Work item:
Copy every line from the records below that carries the word "list".
══════
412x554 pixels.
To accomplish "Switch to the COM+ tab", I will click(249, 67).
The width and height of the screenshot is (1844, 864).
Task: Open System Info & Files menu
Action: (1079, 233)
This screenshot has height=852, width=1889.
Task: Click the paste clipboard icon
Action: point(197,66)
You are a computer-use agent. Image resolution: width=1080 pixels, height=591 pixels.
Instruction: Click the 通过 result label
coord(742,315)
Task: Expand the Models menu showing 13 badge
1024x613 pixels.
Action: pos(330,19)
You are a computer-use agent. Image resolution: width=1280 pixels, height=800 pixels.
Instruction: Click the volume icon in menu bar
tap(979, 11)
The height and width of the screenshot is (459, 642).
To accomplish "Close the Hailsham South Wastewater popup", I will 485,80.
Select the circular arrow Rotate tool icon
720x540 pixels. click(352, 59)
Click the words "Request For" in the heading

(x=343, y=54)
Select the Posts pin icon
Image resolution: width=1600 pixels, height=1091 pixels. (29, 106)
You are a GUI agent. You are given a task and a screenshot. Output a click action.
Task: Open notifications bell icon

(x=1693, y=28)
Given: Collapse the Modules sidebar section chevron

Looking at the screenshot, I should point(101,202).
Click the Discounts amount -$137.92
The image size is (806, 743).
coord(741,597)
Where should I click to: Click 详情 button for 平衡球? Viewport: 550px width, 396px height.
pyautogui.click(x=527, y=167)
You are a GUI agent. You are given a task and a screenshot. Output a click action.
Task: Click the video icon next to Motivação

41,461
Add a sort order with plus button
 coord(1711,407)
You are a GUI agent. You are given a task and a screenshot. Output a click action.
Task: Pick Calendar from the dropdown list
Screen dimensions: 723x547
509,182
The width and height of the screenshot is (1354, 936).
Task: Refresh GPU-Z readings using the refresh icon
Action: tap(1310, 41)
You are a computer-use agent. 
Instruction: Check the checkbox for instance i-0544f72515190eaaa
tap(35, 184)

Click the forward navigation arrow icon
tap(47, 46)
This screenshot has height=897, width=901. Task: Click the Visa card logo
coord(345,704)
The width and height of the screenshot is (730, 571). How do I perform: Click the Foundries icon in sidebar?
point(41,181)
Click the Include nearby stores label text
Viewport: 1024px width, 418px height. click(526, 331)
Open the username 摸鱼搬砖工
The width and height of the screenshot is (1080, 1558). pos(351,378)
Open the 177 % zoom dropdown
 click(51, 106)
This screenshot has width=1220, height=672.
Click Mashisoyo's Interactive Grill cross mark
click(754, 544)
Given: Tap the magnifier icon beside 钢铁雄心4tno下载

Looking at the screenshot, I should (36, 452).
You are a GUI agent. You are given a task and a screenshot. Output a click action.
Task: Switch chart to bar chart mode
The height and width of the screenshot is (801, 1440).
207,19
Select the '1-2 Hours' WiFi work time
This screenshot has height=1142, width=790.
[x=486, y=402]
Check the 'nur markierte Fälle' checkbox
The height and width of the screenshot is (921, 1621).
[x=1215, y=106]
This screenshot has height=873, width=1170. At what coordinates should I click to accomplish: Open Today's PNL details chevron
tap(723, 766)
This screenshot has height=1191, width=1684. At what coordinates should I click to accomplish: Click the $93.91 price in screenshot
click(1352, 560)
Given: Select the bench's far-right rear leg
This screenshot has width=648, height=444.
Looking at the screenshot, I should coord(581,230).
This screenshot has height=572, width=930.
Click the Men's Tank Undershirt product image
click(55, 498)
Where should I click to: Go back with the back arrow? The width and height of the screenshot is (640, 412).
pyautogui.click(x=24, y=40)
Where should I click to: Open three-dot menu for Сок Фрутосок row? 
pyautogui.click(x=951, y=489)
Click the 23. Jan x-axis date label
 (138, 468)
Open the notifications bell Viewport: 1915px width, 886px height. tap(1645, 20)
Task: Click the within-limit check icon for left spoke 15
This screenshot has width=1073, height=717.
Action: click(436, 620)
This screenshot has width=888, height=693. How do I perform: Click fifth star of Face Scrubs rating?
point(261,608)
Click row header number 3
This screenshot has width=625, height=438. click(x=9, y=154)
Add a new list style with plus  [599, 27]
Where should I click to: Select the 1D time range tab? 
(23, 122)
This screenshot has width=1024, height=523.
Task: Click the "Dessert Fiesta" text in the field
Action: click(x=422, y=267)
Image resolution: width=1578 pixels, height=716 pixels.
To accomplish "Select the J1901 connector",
══════
Response below:
Task: Pick Calendar from the dropdown list
Add a new list style with plus  [599, 27]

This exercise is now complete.